-- DATA UNDER STUDY follows --
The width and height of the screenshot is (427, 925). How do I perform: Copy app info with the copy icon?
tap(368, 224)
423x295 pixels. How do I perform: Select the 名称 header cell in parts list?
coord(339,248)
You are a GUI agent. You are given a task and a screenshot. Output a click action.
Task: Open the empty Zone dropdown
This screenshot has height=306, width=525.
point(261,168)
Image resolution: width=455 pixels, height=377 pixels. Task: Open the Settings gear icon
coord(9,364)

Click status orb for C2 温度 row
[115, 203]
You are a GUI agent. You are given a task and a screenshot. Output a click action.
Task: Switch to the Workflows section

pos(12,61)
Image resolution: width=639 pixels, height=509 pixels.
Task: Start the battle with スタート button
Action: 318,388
-- DATA UNDER STUDY concluded --
-- DATA UNDER STUDY follows --
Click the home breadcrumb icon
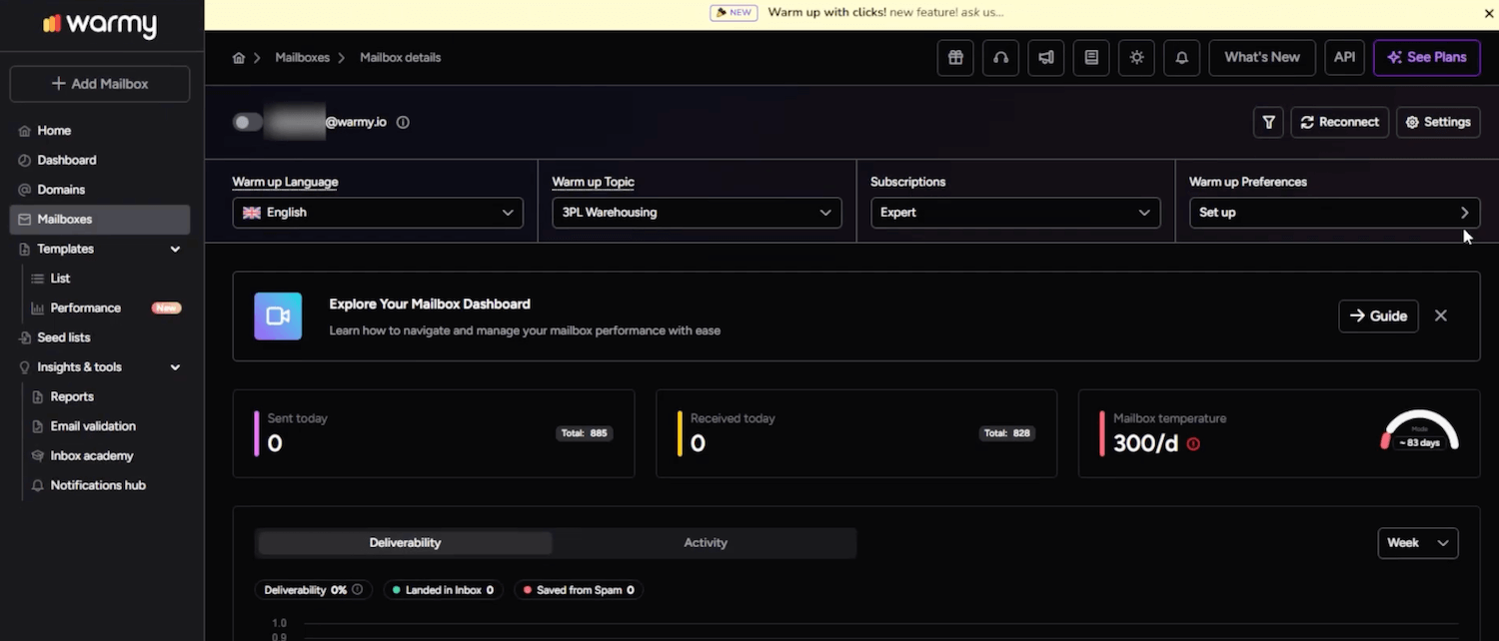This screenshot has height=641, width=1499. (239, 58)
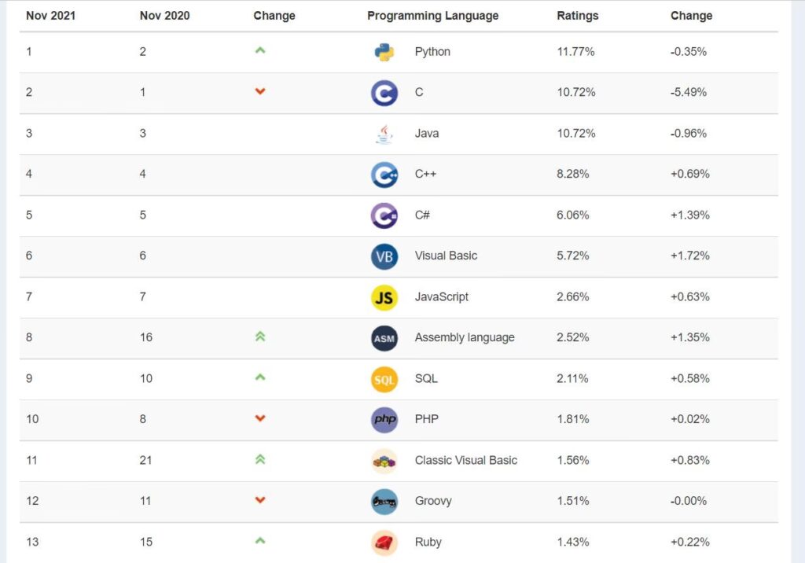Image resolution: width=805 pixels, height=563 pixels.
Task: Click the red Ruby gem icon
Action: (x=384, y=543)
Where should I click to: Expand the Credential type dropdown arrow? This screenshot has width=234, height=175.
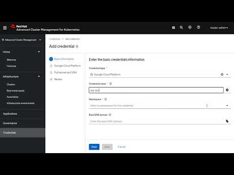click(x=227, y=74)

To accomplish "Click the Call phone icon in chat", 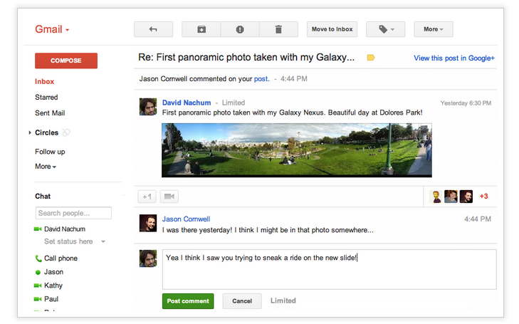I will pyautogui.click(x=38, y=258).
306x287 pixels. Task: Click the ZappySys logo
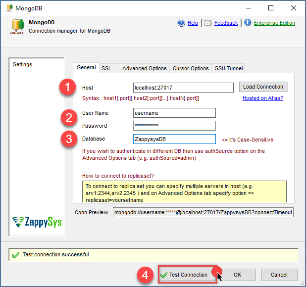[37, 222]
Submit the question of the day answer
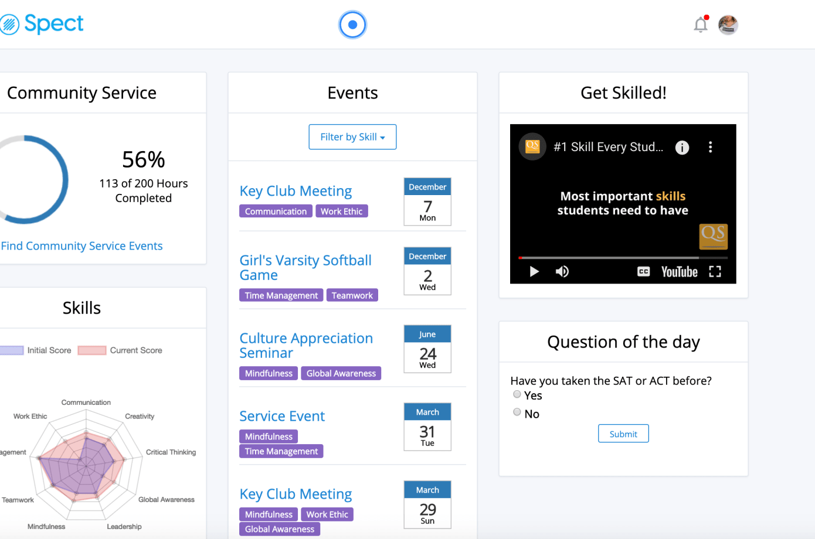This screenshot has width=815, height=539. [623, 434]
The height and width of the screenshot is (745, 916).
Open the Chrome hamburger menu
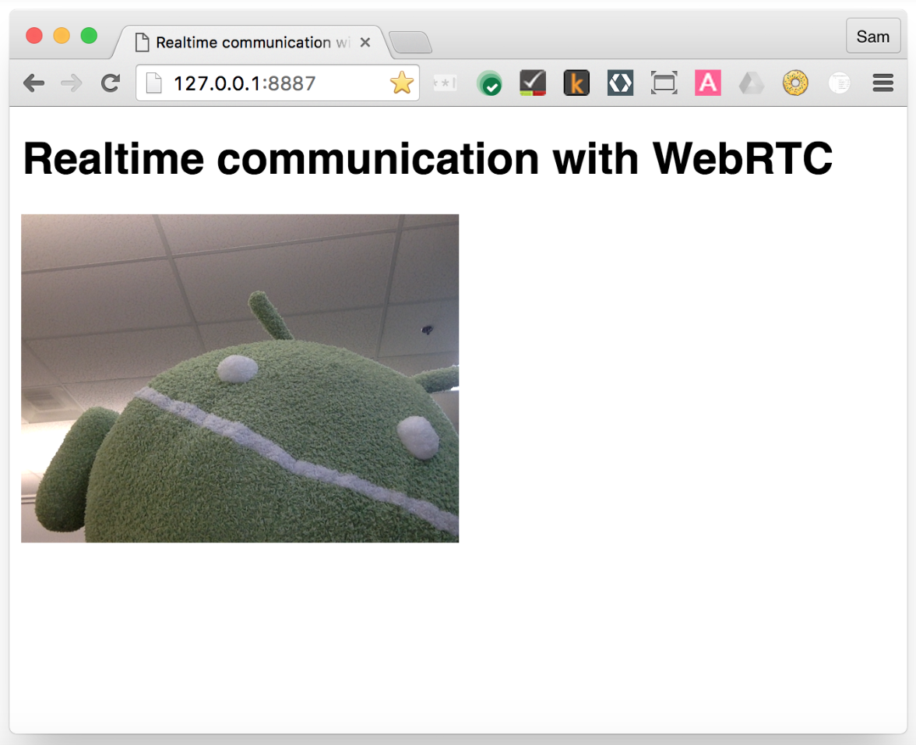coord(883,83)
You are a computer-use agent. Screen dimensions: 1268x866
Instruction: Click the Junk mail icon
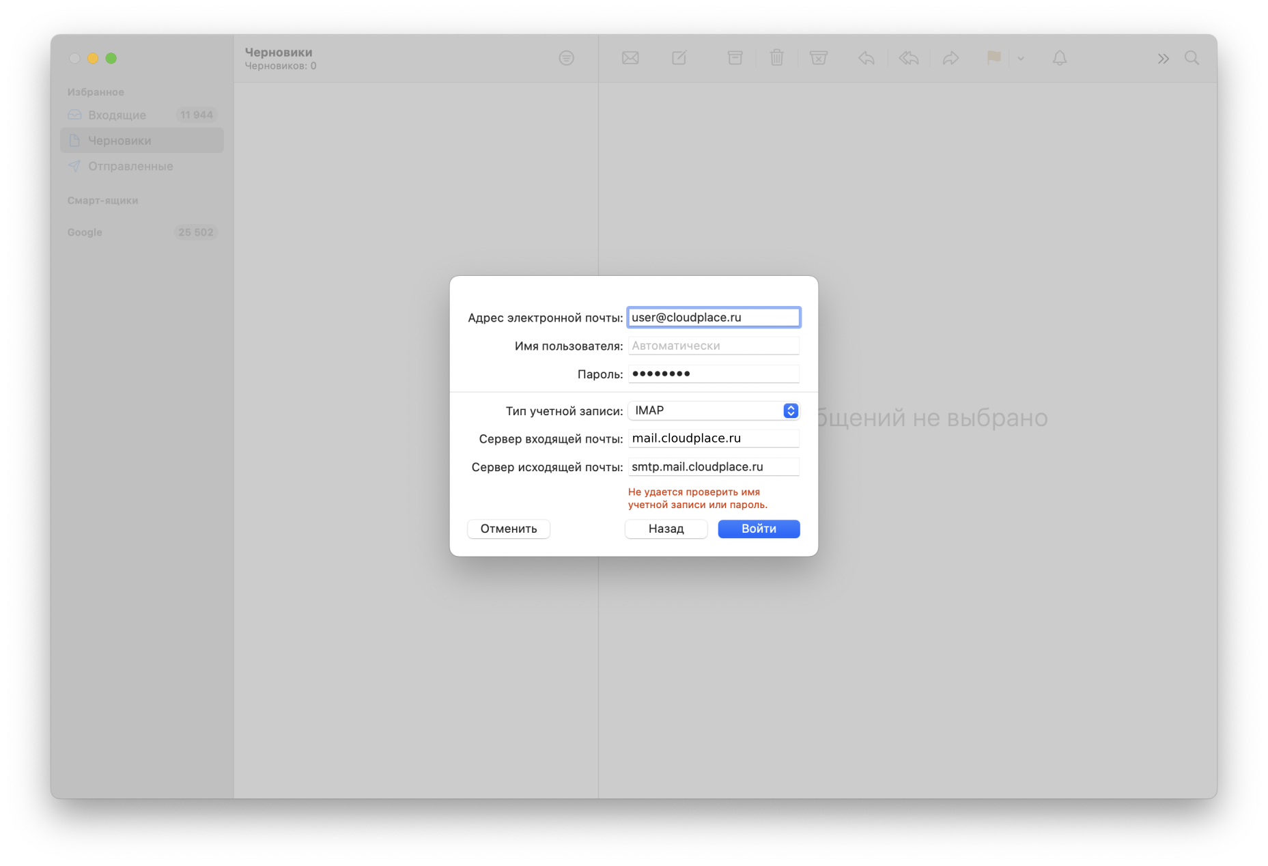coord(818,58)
-- DATA UNDER STUDY concluded --
-- DATA UNDER STUDY follows --
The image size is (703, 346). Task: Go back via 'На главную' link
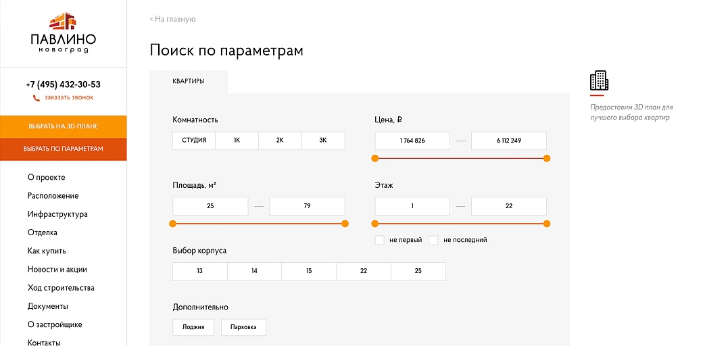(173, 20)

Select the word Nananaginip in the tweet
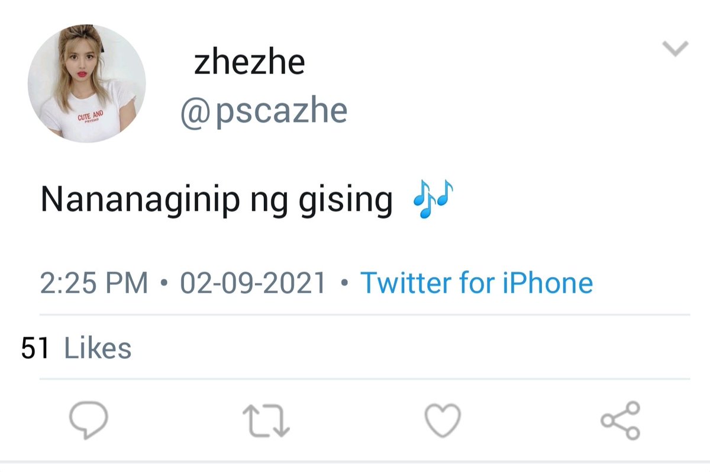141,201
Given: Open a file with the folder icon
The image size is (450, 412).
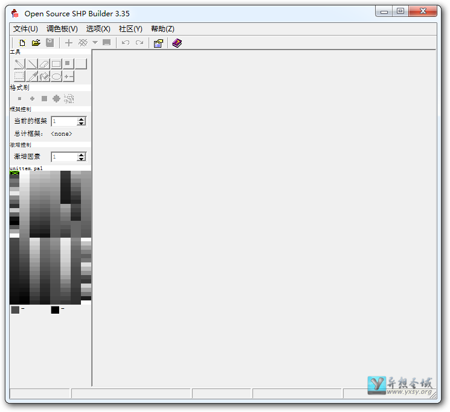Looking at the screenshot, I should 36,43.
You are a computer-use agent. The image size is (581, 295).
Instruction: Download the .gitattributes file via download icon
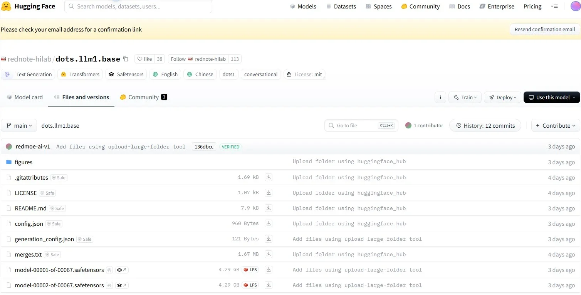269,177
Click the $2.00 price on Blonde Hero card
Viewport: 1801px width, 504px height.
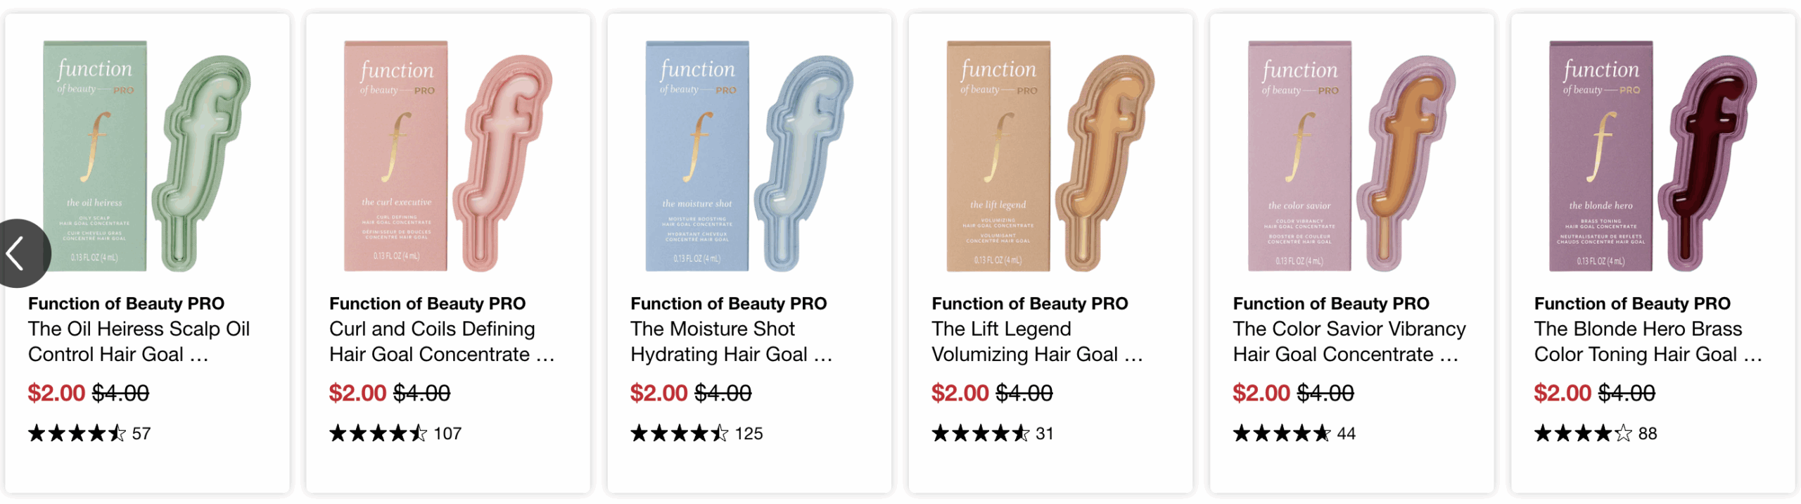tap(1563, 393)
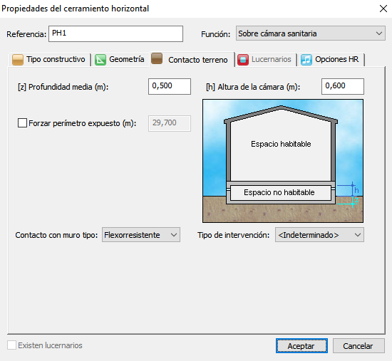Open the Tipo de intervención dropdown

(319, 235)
-- DATA UNDER STUDY concluded --
Search the data above for the word "agent" and show every line that has it.

**RESPONSE FOR THIS EXERCISE**
You are a GUI agent. You are given a task and a screenshot. Output a click action.
You are a GUI agent. You are given a task and a screenshot. Output a click action.
You are a computer-use agent. Screen dimensions: 1268x866
You are a computer-use agent. The image size is (581, 295).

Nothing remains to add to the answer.